Cassava Smartech Zimbabwe Limited (“The Group”) Group recorded revenue of ZWL4.6billion, compared to four months’ revenue for the period ended February 2019 of ZWL1.1 billion.
In a financial statement released by the board chairperson Sheree Shereni that they are excited about the growth of Agritech and Moovah revenues included in our Insurtech and Other segments respectively
“Despite the challenges in the obtaining operating environment, the Group recorded revenue of ZWL4.6billion, compared to four months’ revenue for the period ended February 2019 of ZWL1.1 billion. Mobile Money and Banking businesses contributed 89% (FY19: 91%) of the total revenue for the year.
“The decline in percentage contribution for the Fintech business segment reflects the positive effects of the group’s revenue diversification strategy. The ongoing transformation of the business within the Group remains a priority as we work on scaling up the new businesses and diversifying our revenue earnings for sustainability.
“We are excited about the growth of Agritech and Moovah revenues included in our Insurtech and Other segments respectively.

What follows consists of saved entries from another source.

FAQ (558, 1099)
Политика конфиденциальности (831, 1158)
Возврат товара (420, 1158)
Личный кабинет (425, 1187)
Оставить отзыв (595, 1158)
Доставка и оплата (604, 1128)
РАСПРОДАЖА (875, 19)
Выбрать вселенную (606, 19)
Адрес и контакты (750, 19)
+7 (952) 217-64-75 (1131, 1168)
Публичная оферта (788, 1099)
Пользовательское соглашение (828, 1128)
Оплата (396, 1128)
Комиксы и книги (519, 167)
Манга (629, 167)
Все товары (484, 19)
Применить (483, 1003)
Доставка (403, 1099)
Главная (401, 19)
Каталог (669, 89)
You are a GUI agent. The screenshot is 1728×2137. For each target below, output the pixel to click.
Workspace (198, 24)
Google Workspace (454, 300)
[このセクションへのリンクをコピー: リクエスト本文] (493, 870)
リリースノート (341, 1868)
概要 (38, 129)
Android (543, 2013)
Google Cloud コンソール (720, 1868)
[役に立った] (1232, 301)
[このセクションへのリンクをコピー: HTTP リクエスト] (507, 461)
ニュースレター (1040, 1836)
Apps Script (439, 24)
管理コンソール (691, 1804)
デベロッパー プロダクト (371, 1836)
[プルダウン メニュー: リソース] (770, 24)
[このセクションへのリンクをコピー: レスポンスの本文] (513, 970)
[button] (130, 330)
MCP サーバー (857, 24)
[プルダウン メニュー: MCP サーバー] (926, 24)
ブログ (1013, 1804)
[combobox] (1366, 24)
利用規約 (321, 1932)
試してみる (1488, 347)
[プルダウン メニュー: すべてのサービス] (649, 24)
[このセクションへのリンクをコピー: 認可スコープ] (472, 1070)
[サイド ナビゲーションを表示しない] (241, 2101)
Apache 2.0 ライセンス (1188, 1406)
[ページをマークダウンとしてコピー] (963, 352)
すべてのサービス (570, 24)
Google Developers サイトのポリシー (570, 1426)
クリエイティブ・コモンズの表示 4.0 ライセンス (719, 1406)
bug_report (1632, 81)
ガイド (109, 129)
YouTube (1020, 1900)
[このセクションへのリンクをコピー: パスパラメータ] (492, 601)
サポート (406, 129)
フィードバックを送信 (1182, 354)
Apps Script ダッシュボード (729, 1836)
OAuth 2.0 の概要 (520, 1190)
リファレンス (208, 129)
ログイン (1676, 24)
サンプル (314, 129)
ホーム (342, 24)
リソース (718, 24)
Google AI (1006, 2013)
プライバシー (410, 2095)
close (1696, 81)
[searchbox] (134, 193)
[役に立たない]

The growth was largely driven by the digital on-demand agriculture platform catering for both smallholder and large-scale commercial farmers, as well as the non-motor business for the short-term insurance business unit.
“Our Life business (EcoSure) maintained solid performance, anchored on innovative digital onboarding platforms, as well as enhanced product mix to cater to the cross profile of the segments we service”, said Shereni.
The Group recorded an increase in gross profit margin to 68% from 57% in 2019 and the EBITDA margin to 29%, from 27% in the prior year. This increase occurred despite the pressure that the economic environment has continued to place on the business margins. To mitigate this, the business embarked on an elaborate cost optimisation drive to complement the revenue generation initiatives being implemented.
The business revalued its property and equipment for the year ended 29 February 2020 as the associated value in Zimbabwe Dollars was no longer meaningful due to inflation and most of the Group’s tangible and intangible assets were procured in foreign currency.
However, the continued depreciation of the Zimbabwe dollar against the United States dollar had a significant impact on financial performance as the company realised foreign exchange losses amounting to ZWL2.0 billion.
At the reporting date, the Group had net foreign liabilities amounting to US$42.8 million, of which US$30.5 million comprised of the Group’s 50% allocation of the overall liability in the debentures issued by Econet Wireless Zimbabwe Limited.